*PAGE TEXT*:
━━━━━━━━
The second event that reminded me of Bulgakov’s novel was news from the US, where a school board in Tennessee had banned Art Spiegelman’s graphic novel Maus, about the Holocaust, from its eighth-grade curriculum. Spiegelman depicts the real experience of his Polish Jew grandparents, who survived imprisonment in the notorious concentration camp Auschwitz-Birkenau, through anthropomorphized animals — Jews as mice and cats as Nazis. (In Nazi propaganda, Jews were often depicted as rats — something Colonel Hans Landa, the “Jew Hunter” in The Inglorious Basterds, also refers to.)
 
Viola Burlew, a graduate student of history at the University of Colorado, who is studying 20th-century comics in relation to gender and censorship, tried to explain why censors love targeting comic books in an article for The Washington Post: “Censorship has a long history when it comes to the comics industry, with 20th-century critics of comics claiming to protect young readers by censoring comics on the basis of language and imagery. Yet, buzzwords like ‘obscenity,’ ‘nudity’ and ‘decency’ distract from a more sinister argument driving the censorship of comics: that progressive, accessible storytelling is somehow dangerous in the hands of young readers.”
 
The ban has prompted a renewed interest in Maus, with the comic climbing to the top of — ironically for me — Amazon’s bestseller lists, as The Guardian reported.
 
What connects the two books in my mind? Surely not Amazon? Or is it the unmistakable stench of censorship?
 
Perhaps nothing more than the cats on their covers. The cover of my edition of The Master & Margarita has a large and sinister black cat —Behemoth, the anthropomorphized feline in Bulgakov’s novel who is part of Satan’s entourage. On the cover of Maus, the cat is unmistakably Hitler, superimposed on a swastika, looking down menacingly upon a couple of terrified mice.
 
As I placed the two books beside each other on my table, I was reminded immediately of the first time I read them. It was possibly 2006-07, and the Communist Party of India (Marxist)-led Left Front had won the seventh consecutive election to the West Bengal Assembly. Soon after returning to power, the government initiated land acquisition in Nandigram and Singur, villages not too far from Kolkata. The farmers whose land was being acquired opposed the plan, leading to violence. On March 14, 2007, the police opened fire on protesting farmers, killing 14. Waves of violence would follow.
━━━━━━━━
*SUPPLIED DATA*:
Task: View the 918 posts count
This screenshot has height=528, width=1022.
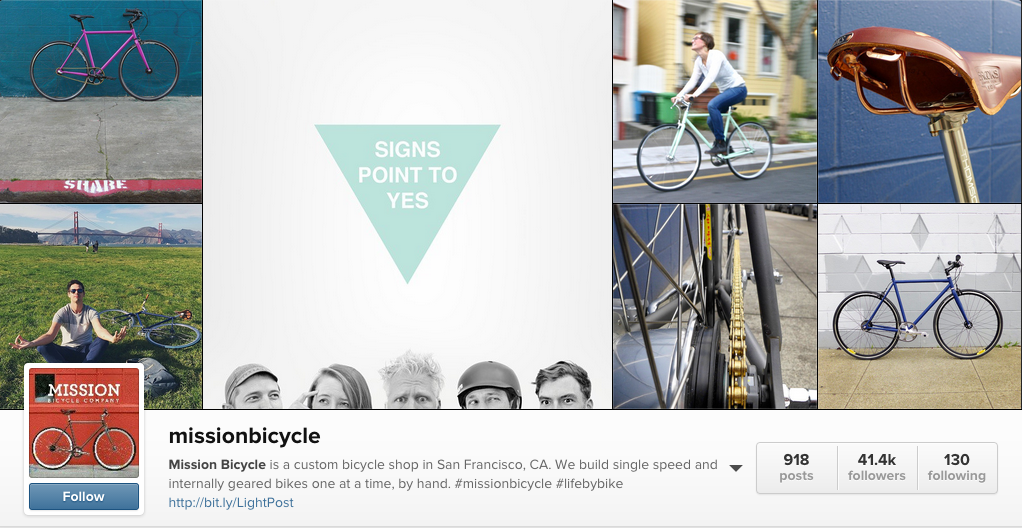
━━━━━━━━
*GOALS*:
a - Repeat the passage from the essay on Maus and Bulgakov between "The ban has" and "of terrified mice.", inclusive.
b - In the essay on Maus and Bulgakov, how many protesting farmers did the police kill on March 14, 2007?
c - Carry the essay on Maus and Bulgakov forward from its last sentence.

*RESPONSE LIST*:
a -
The ban has prompted a renewed interest in Maus, with the comic climbing to the top of — ironically for me — Amazon’s bestseller lists, as The Guardian reported.
 
What connects the two books in my mind? Surely not Amazon? Or is it the unmistakable stench of censorship?
 
Perhaps nothing more than the cats on their covers. The cover of my edition of The Master & Margarita has a large and sinister black cat —Behemoth, the anthropomorphized feline in Bulgakov’s novel who is part of Satan’s entourage. On the cover of Maus, the cat is unmistakably Hitler, superimposed on a swastika, looking down menacingly upon a couple of terrified mice.

b - Fourteen farmers were killed.

c -
 
I was a second-year student at Jadavpur University’s (JU’s) English department. My feelings towards CPM were ambiguous. I had refused an offer to join the Students’ Federation of India, the CPM’s youth wing, and deplored the violence carried out by the party’s feared cadres in the villages. At the same time, I could barely deny the nostalgic appeal of Matryoshka dolls, Progress Publishers books, the hammer-sickle-star graffiti on walls in Kolkata. The Singur-Nandigram incidents — oh, how far away and forgotten they now seem — would frame my political consciousness, and change the political landscape of my home state West Bengal, inalterably.
 
But I arrived at Bulgakov through a Bengali writer — Nabarun Bhattacharya. I had read his novels, Herbert (1994) and Kangal Malshat (2003), while I was still in school. In 2005, just after I had been admitted to JU, the former was adapted into a Bengali film by Suman Mukhopadhyay. Depicting the violent Maoist Naxalbari movement of the Sixties and Seventies, the film was described by the New York Times as “a mad, messy and frequently amazing epic from India.” The film also starred theatre actor Joyraj Bhattacharjee in the role of Young Herbert. Joyraj — whom I called Joy-da — was the director of the first amateur play in which I acted.
 
Nabarun, as is well known, was deeply inspired by Bulgakov. His novels became immensely popular in the post-Singur-Nandigram era because of critique of the Left Front government’s policies. In Kangal Malshat, a gang of underclass, magical creatures called Fyataru, who can take flight by singing the mantra “fyat fyat shnaai shnaai”, declare war on the West Bengal government. To its credit, the Left Front government had not banned it — though it was not averse to banning books. It had banned Taslima Nasreen’s Dwikhandito in 2003 — the same year Kangal Malsat was published.
 
My copy of The Master & Margarita was acquired second-hand, from College Street, the famous bookseller’s district in central Kolkata. Over the years, it has travelled with me from Kolkata to Delhi, and now to Sonipat, where I live. It has become dog-eared, its spine bears the marks of a careless reader, and its pages are deeply annotated. I have returned to it over and over again over the past few years, as clouds of censorship and suppression have gathered over us.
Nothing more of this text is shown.